VNET is an international computer networking system deployed in the mid-1970s and still in current, though greatly diminished, use. It was developed inside IBM and provided the main email and file-transfer backbone for the company throughout the 1980s and 1990s. Through it, a number of protocols were developed to deliver email amongst time sharing computers over alternative transmission systems.

VNET was first deployed as a private host to host network among CP/67 and VM/370 mainframes beginning before 1975. It was based on RSCS, a virtual machine–based communications program and an inter machine protocol developed in IBM's Advanced Systems Development Division's Remote Service System (RSS) prototype which produced some of the technology in the IBM Tivoli product.
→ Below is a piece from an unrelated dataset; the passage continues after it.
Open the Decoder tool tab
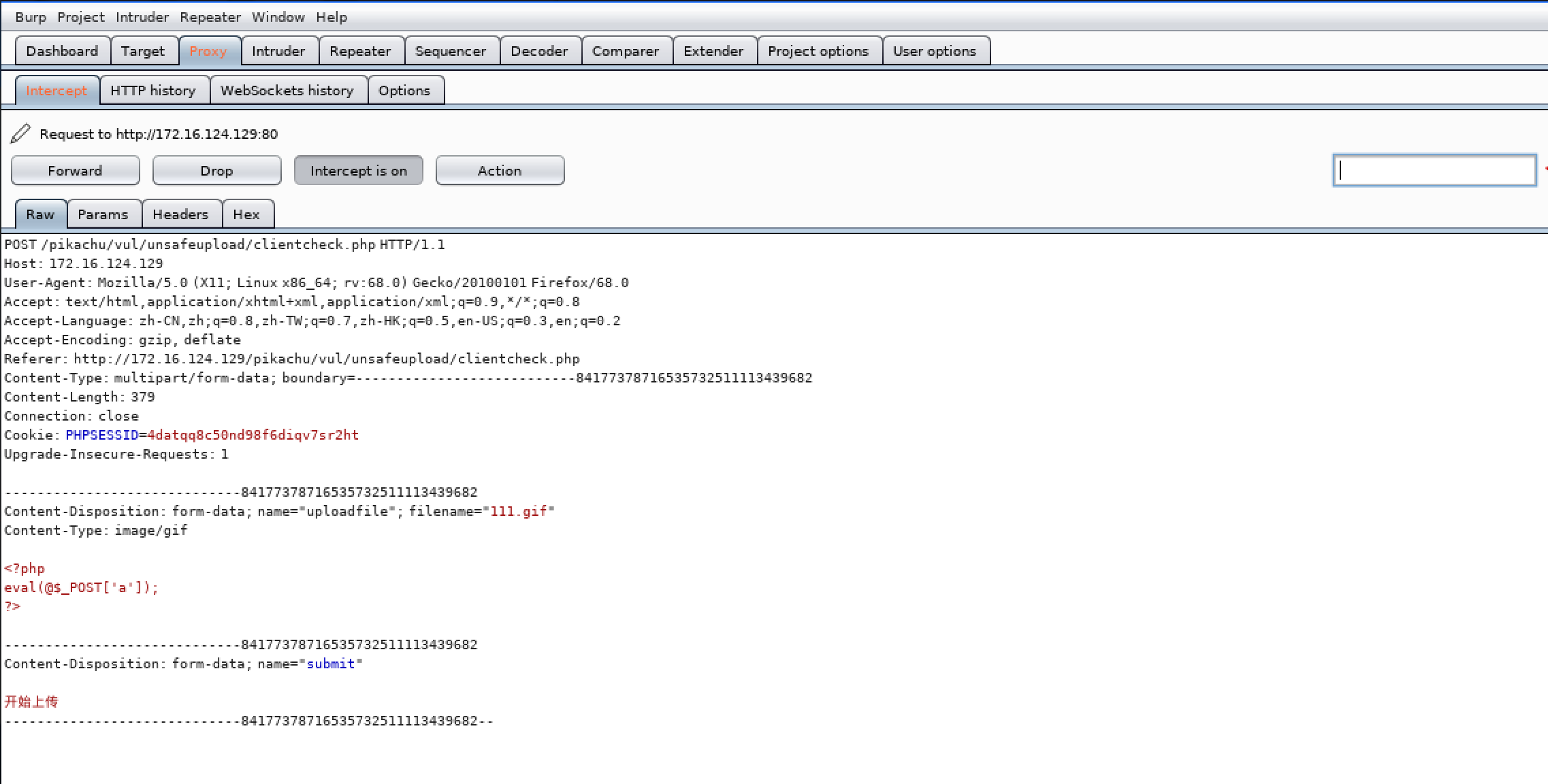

At that time, RSCS used the Binary Synchronous Communications (BSC) protocol, not Systems Network Architecture (SNA), to support file to file transfer among virtual machine users. (Note: IBM later introduced SNA support for RSCS as part of its Network Job Entry (NJE) suite. After IBM introduce TCP/IP support for NJE, customer use shifted away from SNA.) The first several nodes included Scientific Centers and Poughkeepsie, New York lab sites.

RSCS-compatible communications code was subsequently developed for MVT/HASP, MVT/ASP and MVS mainframe operating systems. By September 1979, the network had grown to include 285 mainframe nodes in Europe, Asia, and North America. Unlike the Internet, VNET switched files among mainframes using a store and forward technique. Many of the early connections operated over dial-up phone lines at speeds of 1200 to 2400 bits per second. The addition of a 19.2 kbit/s trans-Atlantic satellite circuit in late 1977 was considered a major step forward.

End users typically sent files between 100 and 100,000 bytes in length. The user could expect delivery within one minute to several hours. File delivery was acknowledged on a hop by hop basis but there was no end to end delivery confirmation. However, by the late 1970s an email application was developed that provided delivery confirmation as well as message archiving. What began as a research activity among engineers and scientists became, by 1980, a valuable business asset for many organizations within IBM.

The first widely disruptive computer worm, "Christmas Tree EXEC" in December 1987, originated on BITNET and spread to this network.